• Supplied passage:
....................
Prösels Castle (German: Schloss Prösels; Italian: Castello di Presule) is a castle in the Gothic style which stands on the high plain below the Schlern mountain, in South Tyrol. Prösels is a location within the municipal boundaries of the commune of Völs am Schlern (Fiè allo Sciliar).

==History==
The castle was first named in a document from 1279, as castrum Presil, whereas the settlement close to the castle compares in 1373 as Bresels. It is believed that the lords of Völs, feudatories of the Bishopric of Brixen, had built the castle here just by 1200. Today the central palace with a Romanesque archway are surviving parts of this first fortress.
....................
• Questions on the material:
- 1) According to the Prösels Castle passage, how is the central palace with a Romanesque archway connected to the castle that the lords of Völs are believed to have built by 1200?
- 2) Under what name does the Prösels Castle passage say the castle appears in a document from 1279?
The listing that comes next is separate material, unconnected to the Prösels Castle passage.

• Dataset extract:
....................
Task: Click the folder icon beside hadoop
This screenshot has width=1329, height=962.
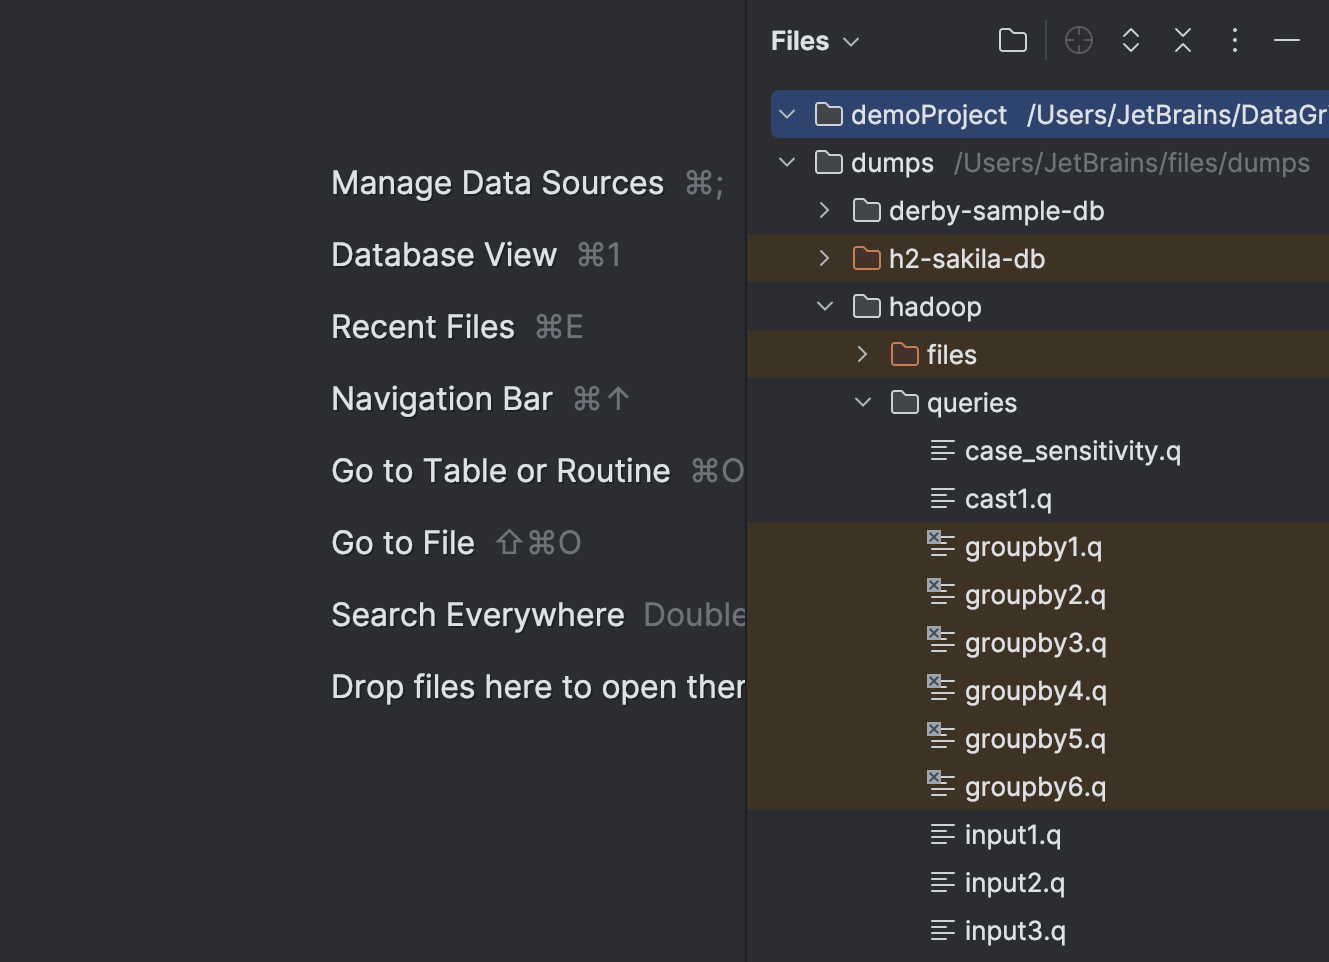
....................
• Expected results:
- 1) The central palace with a Romanesque archway is a surviving part of that first fortress. The lords of Völs, feudatories of the Bishopric of Brixen, are believed to have built it by 1200.

- 2) Castrum Presil.